Do you guys get the dreads? Where you wake up in the middle of the night or way too early in the morning and think about all the things you feel like you should accomplish but aren’t? Or that every decision you’ve ever made in your life has been the wrong decision? Dark, I know. Sorry, it must be the weather. This is why I get stupid-silly excited every year when I see the first crocus blossom popping up in some Brooklyn brownstone’s front garden. To me, it means there’s still hope for the world. If that fragile little purple flower has the tenacity to come back, year after year, sometimes pushing right up through the snow and showing its pretty little face, then I can do it, too. You go, lil’ crocus! I’ll be watching for you soon!
Back to the dreads. Often, what I wake up dreading, is having to come up with a new show theme or topic every week. People, it is a LOT of pressure. I mean, after 145-odd episodes, it is seriously not easy to do. In fact, last night, I dreamed an entire show script, I knew in the dream exactly what the show was gonna be about, down to the jokes, the title, everything…and in the dream, I was so relieved about it, because it came together so easily, that my brain let it go, since I thought I had a whole show done and written.

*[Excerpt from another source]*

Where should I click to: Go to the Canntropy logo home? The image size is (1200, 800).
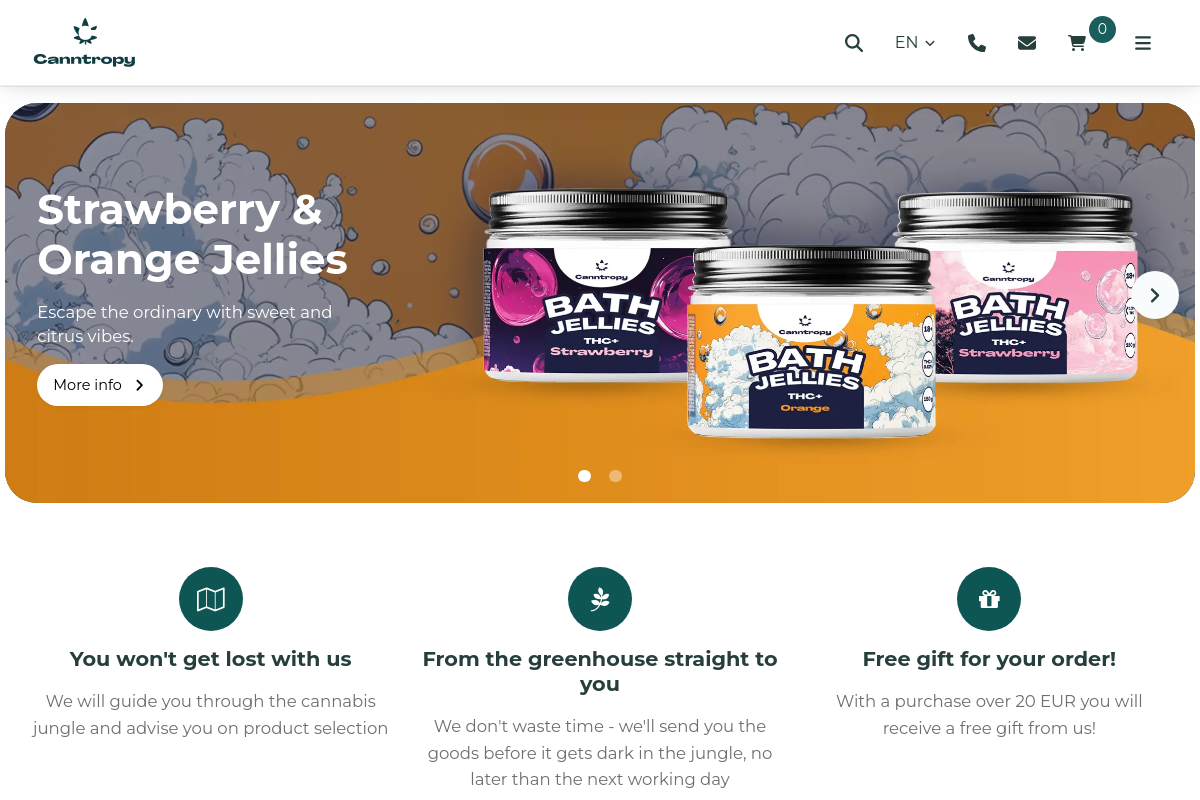84,43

And then I had a dream about watery overcooked spinach, and that I was putting it in the fridge in my old house from childhood and the green murky water from the spinach overflowed and leaked out of the fridge and flooded underneath the white vinyl flooring that our kitchen had and when you stepped on the floor, the green water would gush up around the edges of the kitchen and overflow onto the white floor. Who puts a white floor in a kitchen, btw? Oh and there was something about pickles, too…
And then I woke up, and all I could remember was that the show that my dreaming brain had written wasn’t about floods of spinach water, but had something to do with the movie “The Martian”, which I watched twice on my flight to Mexico last month. (Once in English, once in Spanish, just for practice)
But that was the only thing I could remember from the dream, that the show was gonna be based on “The Martian”. Something about his immediate need for food, and how he grew those potatoes, and about the packaged space-food he was eating until then, and how he almost starved. But that’s the only part that stuck beyond sleep. Matt Damon and his potatoes grown in Mars dust and his own poop. It WAS really impressive, the way he did that. Grew that huge crop, only to have it destroyed by stupid Mars sand.
See? Monoculture, no bueno. It’s a very bad idea to only grow one variety of one crop…just saying… We give Matt Damon a pass because he had no choice. But don’t tell me it’s too hard to just EAT real food down here on earth, because Matt had to GROW his in a giant spacesuit, inside a plastic bubble, after hauling in dust from a hostile, water-free, uninhabitable planet, make his own water, save his poop for fertilizer, and wait for the plants to grow, while being fueled on vacuum-packed turkey tetrazzini and Foodiness space-bar Snaxs. I mean, where do you think all the original Foodiness technology came from? Space? Well, not FROM space, but from space-age technology. Uh…hello? Tang?